La recommandation est nette : si un sinistre a été déclaré avant le basculement, l’ancien assureur doit en poursuivre la prise en charge, y compris ses suites immédiates (par exemple, une invalidité consécutive à l’arrêt de travail). L’objectif est d’empêcher qu’un assuré qui exerce son droit au changement ne se retrouve privé de protection pendant la transition.
Ce que cela change très concrètement pour les ménages
- Passage d’un contrat à un autre sécurisé : la prise en charge déjà ouverte reste traitée par l’assureur sortant, sans rupture liée aux délais techniques.

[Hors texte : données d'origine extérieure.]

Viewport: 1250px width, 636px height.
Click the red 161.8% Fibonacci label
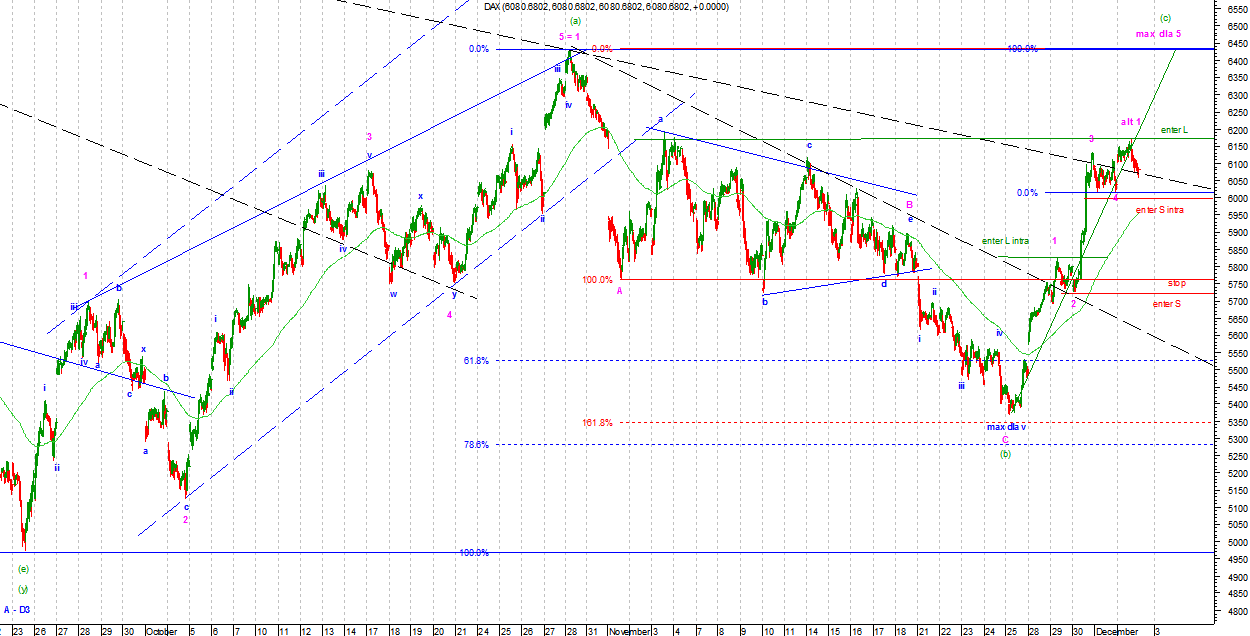[598, 423]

- Droit au changement préservé : la possibilité de résilier à tout moment demeure, sans risque accru pour ceux confrontés à un aléa de santé au mauvais moment.

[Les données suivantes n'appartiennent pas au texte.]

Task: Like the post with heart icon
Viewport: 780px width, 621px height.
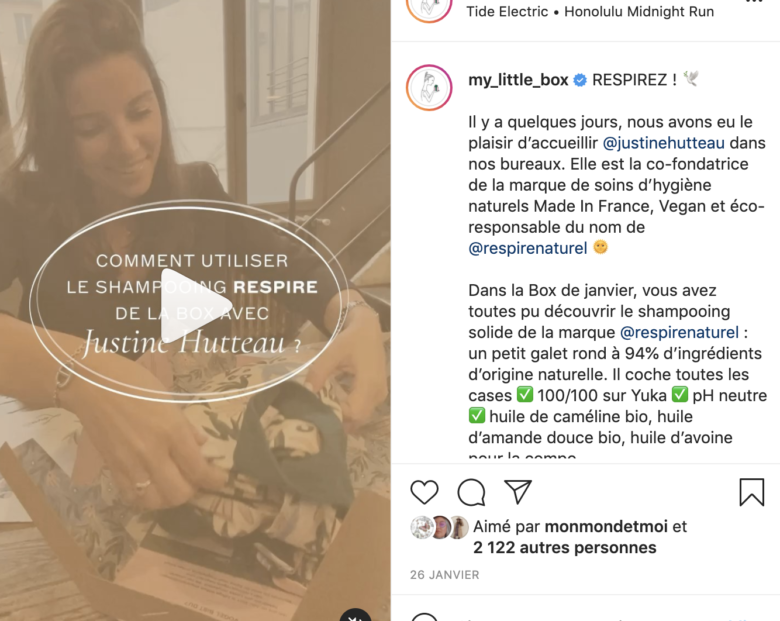Action: (x=424, y=492)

- Conditions allégées maintenues : dans les limites prévues par la loi (plafond de 200 000 € par personne et remboursement avant 60 ans), le questionnaire médical reste supprimé.
Impact sur le pouvoir d’achat et la gestion des risques
En raisonnant en mensualités et en garanties, l’assurance emprunteur pèse directement sur le coût total du crédit et sur la sérénité financière en cas de coup dur (décès, invalidité, incapacité). La clarification du CCSF réduit l’incertitude au moment d’optimiser son contrat. Pour un ménage qui arbitre une baisse de prime à couverture équivalente, la sécurisation de la continuité évite d’avoir à conserver un contrat plus onéreux par crainte d’une faille de protection.

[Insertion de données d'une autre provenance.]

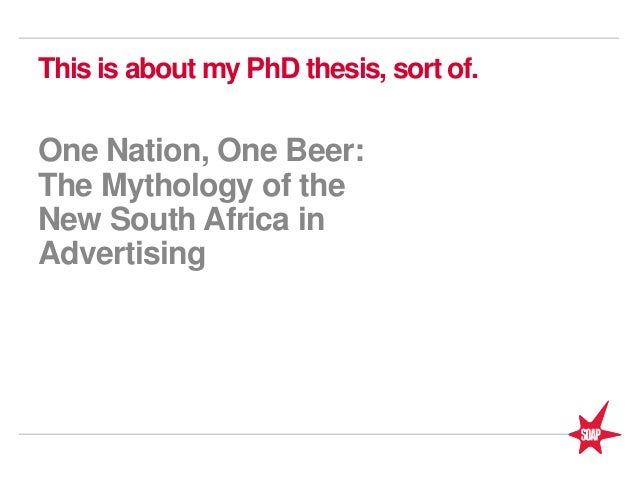Viewport: 638px width, 479px height.
Task: Select the line "New South Africa in"
Action: coord(181,220)
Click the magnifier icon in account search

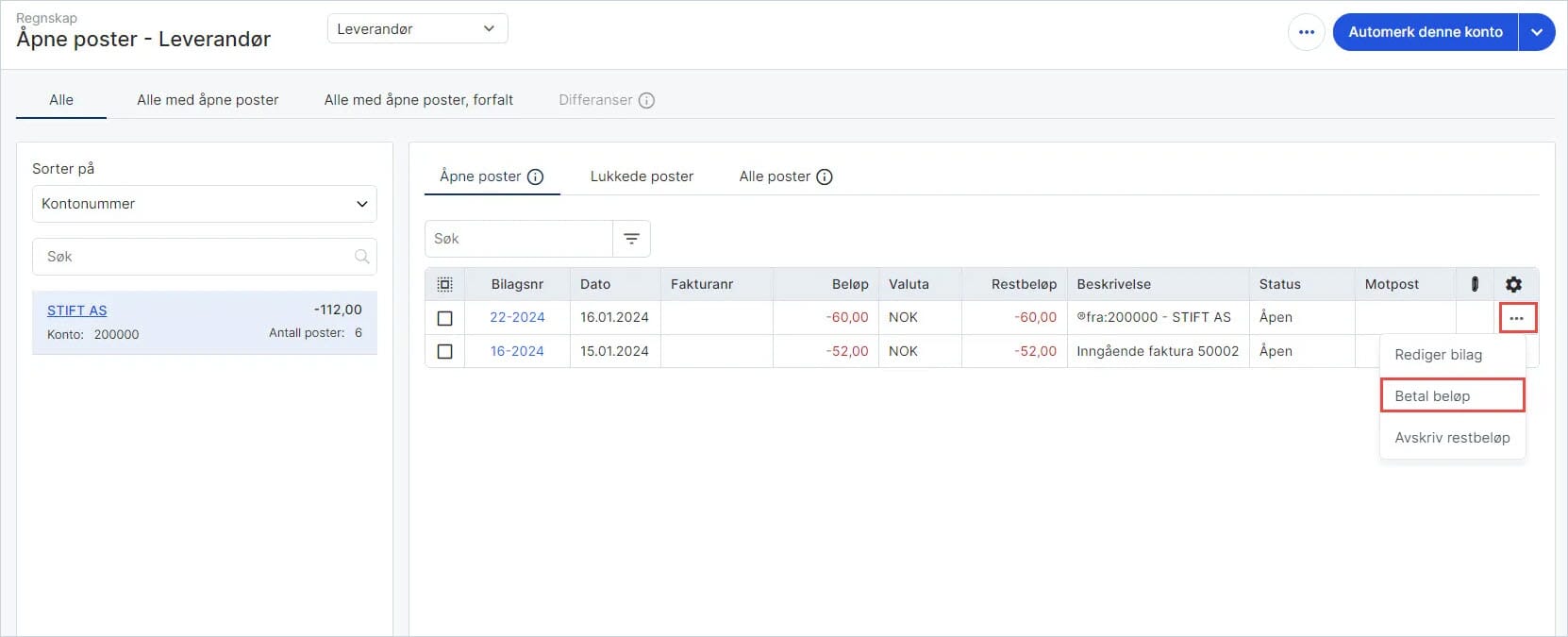pyautogui.click(x=361, y=257)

Rappels utiles avant de changer d’assurance
- Vérifier la date de prise d’effet du nouveau contrat et la résiliation effective de l’ancien, afin que la transition soit synchronisée.
- S’assurer que la garantie équivalente des risques majeurs (décès, invalidité, incapacité de travail) est bien prévue.
- Conserver la preuve de déclaration de tout sinistre antérieur au changement, base de la poursuite de prise en charge par l’assureur sortant, conformément à l’esprit de l’avis du CCSF.
Les chiffres-clés et le périmètre d’application
| Élément | Donnée |
|---|---|
| Poids du marché (2024) | 22 millions de contrats ; ~7 milliards € de cotisations |
| Changement d’assurance | Possible à tout moment (loi Lemoine) |
| Questionnaire de santé | Supprimé si ≤ 200 000 € par personne et prêt remboursé avant 60 ans |
| Continuité de couverture | Prise en charge poursuivie par l’ancien assureur pour un sinistre déclaré avant le changement |
Une étape de stabilisation du marché
Le bilan dressé par le CCSF est globalement positif pour la réforme, mais cette précision sur la continuité de garantie était attendue. Dans un contexte où la concurrence entre assureurs s’intensifie et où chaque point de prime compte dans le taux global, mettre fin aux vides de couverture renforce la confiance. C’est un ajustement technique, mais déterminant pour la protection des emprunteurs et la fluidité des substitutions, sans quoi la mobilité des contrats resterait théorique.